Items:

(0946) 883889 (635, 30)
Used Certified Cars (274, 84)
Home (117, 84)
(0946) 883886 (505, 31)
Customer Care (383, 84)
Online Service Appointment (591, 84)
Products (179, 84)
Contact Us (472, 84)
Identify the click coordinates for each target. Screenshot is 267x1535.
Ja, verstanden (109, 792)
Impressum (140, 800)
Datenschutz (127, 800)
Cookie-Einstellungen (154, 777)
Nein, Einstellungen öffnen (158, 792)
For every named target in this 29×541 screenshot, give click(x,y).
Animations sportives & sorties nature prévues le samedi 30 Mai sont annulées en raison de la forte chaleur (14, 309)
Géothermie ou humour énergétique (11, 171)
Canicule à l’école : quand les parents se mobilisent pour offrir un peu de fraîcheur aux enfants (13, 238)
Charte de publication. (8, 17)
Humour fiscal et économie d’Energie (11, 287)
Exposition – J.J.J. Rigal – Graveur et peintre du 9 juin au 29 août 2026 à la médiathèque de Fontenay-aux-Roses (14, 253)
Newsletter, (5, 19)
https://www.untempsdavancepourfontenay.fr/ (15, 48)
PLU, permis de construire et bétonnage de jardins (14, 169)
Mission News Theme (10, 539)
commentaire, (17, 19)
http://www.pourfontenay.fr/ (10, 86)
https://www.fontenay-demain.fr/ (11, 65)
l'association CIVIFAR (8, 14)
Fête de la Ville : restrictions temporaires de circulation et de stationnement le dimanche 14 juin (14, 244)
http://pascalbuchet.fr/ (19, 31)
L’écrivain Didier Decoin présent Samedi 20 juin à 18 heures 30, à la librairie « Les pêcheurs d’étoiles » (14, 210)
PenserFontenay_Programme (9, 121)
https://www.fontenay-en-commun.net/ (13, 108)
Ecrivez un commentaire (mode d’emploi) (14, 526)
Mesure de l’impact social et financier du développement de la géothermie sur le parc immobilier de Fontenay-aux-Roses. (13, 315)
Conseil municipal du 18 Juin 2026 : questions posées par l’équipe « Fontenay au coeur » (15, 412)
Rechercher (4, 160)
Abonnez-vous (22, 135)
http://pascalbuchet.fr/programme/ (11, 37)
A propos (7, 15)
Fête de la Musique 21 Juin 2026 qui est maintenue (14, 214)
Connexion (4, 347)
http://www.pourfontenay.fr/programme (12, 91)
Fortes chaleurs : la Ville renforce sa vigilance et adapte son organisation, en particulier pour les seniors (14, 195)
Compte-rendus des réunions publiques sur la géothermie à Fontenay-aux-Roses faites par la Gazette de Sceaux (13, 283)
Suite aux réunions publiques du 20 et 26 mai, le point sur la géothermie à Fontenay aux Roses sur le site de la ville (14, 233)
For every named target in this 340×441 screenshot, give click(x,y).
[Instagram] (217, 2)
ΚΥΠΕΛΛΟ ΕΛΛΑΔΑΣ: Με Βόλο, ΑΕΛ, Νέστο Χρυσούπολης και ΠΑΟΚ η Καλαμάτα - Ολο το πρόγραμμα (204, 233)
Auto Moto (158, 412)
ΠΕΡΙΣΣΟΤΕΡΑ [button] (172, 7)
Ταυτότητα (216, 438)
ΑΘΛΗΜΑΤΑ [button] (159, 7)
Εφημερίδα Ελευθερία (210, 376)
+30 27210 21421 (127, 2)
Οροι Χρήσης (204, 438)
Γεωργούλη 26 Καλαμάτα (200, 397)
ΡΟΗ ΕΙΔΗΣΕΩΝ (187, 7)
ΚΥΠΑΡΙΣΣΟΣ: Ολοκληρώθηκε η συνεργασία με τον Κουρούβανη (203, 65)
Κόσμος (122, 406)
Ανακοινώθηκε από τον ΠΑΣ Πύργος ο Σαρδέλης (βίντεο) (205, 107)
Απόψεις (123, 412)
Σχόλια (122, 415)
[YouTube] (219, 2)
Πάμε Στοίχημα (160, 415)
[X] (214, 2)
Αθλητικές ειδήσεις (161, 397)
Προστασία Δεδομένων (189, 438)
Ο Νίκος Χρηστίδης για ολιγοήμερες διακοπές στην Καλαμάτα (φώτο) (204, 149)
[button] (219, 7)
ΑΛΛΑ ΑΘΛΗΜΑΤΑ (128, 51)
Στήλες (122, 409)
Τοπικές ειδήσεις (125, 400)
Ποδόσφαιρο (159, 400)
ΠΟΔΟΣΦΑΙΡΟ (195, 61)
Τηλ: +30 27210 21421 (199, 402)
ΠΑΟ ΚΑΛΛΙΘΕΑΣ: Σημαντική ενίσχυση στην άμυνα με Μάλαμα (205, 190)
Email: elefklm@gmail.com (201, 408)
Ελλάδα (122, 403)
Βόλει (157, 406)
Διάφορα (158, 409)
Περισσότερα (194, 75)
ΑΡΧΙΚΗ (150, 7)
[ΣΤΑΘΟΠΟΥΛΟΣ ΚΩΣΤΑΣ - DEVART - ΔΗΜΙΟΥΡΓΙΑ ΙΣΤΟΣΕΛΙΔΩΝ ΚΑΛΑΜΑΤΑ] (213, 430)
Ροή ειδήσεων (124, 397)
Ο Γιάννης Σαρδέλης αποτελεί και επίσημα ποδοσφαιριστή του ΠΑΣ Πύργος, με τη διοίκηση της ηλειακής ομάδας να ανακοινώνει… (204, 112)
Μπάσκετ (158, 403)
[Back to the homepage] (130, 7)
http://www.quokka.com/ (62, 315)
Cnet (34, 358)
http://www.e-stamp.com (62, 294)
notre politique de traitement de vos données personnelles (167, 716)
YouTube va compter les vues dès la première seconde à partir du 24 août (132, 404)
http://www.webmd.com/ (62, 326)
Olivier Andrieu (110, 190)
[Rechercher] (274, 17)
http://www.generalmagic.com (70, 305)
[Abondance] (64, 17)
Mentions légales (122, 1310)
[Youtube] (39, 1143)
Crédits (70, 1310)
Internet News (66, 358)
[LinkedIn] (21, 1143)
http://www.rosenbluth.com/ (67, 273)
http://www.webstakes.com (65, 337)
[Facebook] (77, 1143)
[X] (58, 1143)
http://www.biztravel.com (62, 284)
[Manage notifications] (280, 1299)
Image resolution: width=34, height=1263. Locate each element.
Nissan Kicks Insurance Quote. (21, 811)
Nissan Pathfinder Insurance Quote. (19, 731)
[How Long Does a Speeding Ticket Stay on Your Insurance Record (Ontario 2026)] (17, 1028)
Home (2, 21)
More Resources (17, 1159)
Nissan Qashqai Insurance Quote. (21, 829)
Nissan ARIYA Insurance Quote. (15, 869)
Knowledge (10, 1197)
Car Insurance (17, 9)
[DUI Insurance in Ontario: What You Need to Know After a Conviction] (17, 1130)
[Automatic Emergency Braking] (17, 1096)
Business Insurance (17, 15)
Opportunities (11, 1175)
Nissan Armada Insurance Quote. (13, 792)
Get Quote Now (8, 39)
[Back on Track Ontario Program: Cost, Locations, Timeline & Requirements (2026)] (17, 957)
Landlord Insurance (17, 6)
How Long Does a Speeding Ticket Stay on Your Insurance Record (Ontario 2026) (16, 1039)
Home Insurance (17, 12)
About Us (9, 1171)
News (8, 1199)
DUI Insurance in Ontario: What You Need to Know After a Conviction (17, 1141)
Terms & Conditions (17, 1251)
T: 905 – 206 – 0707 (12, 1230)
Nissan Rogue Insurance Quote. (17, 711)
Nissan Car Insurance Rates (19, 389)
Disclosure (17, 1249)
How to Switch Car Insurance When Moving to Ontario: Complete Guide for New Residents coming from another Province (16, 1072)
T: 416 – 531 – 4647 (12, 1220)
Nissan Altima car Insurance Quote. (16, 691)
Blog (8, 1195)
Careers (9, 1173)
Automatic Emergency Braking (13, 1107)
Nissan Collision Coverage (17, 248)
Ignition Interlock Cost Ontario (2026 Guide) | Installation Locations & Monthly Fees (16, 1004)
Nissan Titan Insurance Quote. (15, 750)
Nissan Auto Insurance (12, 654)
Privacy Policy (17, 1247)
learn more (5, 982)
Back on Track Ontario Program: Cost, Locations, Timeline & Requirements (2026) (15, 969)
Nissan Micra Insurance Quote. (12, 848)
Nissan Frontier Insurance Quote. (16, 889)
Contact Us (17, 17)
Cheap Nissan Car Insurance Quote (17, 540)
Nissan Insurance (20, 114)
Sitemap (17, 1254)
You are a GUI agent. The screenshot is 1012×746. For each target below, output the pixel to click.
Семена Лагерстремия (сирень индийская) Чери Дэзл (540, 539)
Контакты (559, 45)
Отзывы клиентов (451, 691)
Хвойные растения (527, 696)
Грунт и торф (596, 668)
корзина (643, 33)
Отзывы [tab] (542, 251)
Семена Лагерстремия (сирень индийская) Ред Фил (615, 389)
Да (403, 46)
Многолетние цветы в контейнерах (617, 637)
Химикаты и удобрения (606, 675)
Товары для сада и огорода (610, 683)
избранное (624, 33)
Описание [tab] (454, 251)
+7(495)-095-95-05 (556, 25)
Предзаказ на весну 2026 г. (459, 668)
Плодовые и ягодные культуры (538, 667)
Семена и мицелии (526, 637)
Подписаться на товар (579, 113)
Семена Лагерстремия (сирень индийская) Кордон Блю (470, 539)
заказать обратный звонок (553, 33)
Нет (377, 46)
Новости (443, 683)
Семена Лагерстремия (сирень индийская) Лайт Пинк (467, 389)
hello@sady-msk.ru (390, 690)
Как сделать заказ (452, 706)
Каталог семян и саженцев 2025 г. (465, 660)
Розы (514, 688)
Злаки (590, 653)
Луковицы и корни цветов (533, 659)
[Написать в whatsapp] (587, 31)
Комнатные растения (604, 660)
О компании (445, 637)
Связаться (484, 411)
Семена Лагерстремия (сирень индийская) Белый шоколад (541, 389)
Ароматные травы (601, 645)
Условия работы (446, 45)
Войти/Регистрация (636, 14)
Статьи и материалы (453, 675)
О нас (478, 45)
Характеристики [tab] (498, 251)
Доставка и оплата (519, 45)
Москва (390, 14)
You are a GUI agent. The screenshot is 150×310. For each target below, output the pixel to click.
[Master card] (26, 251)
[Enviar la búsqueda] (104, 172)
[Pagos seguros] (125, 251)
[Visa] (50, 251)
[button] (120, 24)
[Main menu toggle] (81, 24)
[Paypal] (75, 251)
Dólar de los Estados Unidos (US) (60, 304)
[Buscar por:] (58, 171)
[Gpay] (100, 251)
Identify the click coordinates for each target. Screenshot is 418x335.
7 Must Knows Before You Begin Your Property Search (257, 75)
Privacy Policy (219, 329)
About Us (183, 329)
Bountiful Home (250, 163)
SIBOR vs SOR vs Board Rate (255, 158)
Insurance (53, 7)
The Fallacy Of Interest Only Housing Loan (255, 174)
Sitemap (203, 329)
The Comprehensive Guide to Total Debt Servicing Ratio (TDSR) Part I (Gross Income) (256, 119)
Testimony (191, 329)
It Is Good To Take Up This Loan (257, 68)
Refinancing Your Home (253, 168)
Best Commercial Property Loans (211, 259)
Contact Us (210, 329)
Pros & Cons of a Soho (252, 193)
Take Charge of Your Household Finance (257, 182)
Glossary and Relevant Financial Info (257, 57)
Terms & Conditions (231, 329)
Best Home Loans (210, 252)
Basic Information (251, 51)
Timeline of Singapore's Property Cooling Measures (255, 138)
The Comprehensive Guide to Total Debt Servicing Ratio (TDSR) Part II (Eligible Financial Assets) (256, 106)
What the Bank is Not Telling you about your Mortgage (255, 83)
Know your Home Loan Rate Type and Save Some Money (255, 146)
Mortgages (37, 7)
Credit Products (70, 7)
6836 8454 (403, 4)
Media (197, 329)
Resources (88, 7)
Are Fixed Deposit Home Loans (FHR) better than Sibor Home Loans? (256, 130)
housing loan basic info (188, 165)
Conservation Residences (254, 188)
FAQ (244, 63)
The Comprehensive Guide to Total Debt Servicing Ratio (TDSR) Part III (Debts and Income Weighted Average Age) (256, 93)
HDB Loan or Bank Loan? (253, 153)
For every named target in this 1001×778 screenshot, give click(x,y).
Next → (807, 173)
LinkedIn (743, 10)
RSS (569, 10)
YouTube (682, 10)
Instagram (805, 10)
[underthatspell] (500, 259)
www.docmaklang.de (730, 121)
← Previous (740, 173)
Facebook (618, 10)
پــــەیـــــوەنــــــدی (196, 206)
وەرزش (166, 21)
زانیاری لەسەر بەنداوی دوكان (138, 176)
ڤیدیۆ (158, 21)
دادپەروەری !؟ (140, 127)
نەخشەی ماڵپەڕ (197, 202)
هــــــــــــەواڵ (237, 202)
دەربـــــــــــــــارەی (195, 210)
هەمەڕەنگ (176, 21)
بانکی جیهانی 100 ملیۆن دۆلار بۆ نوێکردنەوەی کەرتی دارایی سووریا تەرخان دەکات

Set task:
Rewrite the lines from the first one through the one containing "Géothermie ou humour énergétique (11, 171)", putting "Customer Support" wherever "Customer Care" appears and leaving everything else as it is.

Reply to the task:
(0946) 883889 (635, 30)
Used Certified Cars (274, 84)
Home (117, 84)
(0946) 883886 (505, 31)
Customer Support (383, 84)
Online Service Appointment (591, 84)
Products (179, 84)
Contact Us (472, 84)
Identify the click coordinates for each target. Screenshot is 267x1535.
Ja, verstanden (109, 792)
Impressum (140, 800)
Datenschutz (127, 800)
Cookie-Einstellungen (154, 777)
Nein, Einstellungen öffnen (158, 792)
For every named target in this 29×541 screenshot, give click(x,y).
Animations sportives & sorties nature prévues le samedi 30 Mai sont annulées en raison de la forte chaleur (14, 309)
Géothermie ou humour énergétique (11, 171)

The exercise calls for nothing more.